HIS 315K • United States, 1492-1865

Unique Days Time Location Instructor
36345 TTh
2:00 PM-3:30 PM
WEL 1.308
Carey

Course Description

This is a general survey of American history from early European expansion through the end of the civil war. Because the class covers almost 400 years of history in North America, we have to focus our attention on certain subjects, and of course leave other things out. The course is broken up into three major events: imperial Europe and colonial America, the first industrial revolution, and the crisis over slavery. Although these events may be familiar to most of you, I hope that our perspective on them will be new (those who aren’t familiar with the basic political narrative from American high schools are encouraged to come see me during office hours to discuss other places to get information). We will compare these events by investigating similar themes in each.
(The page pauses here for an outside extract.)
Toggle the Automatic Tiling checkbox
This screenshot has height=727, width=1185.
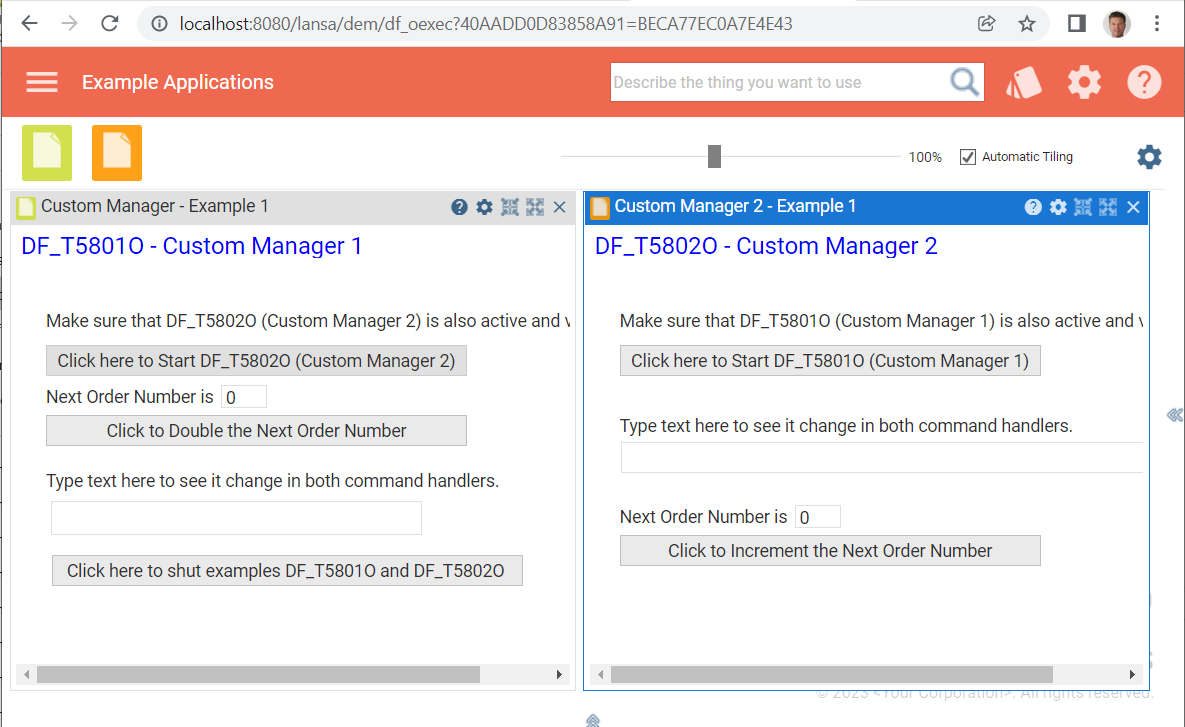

We will look at American history from the ground up, focusing on how every-day American’s lived, worked, and made their own history. We will also investigate how larger structures—the development of capitalism and the growth of the federal government—impacted American history. Partially fulfills legislative requirement for American History.

Grading Policy

Class Discussion Participation 20% In-Class Exam 25% Paper 30% Take-Home Exam 25%

Texts

William Cronon, CHANGES IN THE LAND: INDIANS, COLONISTS, AND THE ECOLOGY OF NEW ENGLAND. (1983). Frederick Douglass, NARRATIVE OF FREDERICK DOUGLASS, AN AMERICAN SLAVE. (1845; reprint 1993) Eric Foner, FREE SOIL, FREE LABOR, FREE MEN : THE IDEOLOGY OF THE REPUBLICAN PARTY BEFORE THE CIVIL WAR. (1970; reprint 1995) William Harris, PLAIN FOLK AND GENTRY IN A SLAVE SOCIETY: WHITE LIBERTY AND BLACK SLAVERY IN AUGUSTA’S HINTERLANDS. (1985) Pauline Maier, FROM RESISTANCE TO REVOLUTION: COLONIAL RADICALS AND THE DEVELOPMENT OF AMERICAN OPPOSITION TO BRITAIN, 1765-1776. (1974). James Ronda, THOMAS JEFFERSON AND THE CHANGING WEST FROM CONQUEST TO CONSERVATION. (1997). Carol Sherif. THE ARTIFICIAL RIVER: THE ERIE CANAL AND THE PARADOX OF PROGRESS, 1817-1862. (1996). Sean Wilentz, THE KINGDOM OF MATHIAS: A STORY OF SEX AND SALVATION IN 19TH CENTURY AMERICA. (1994). Course Packet.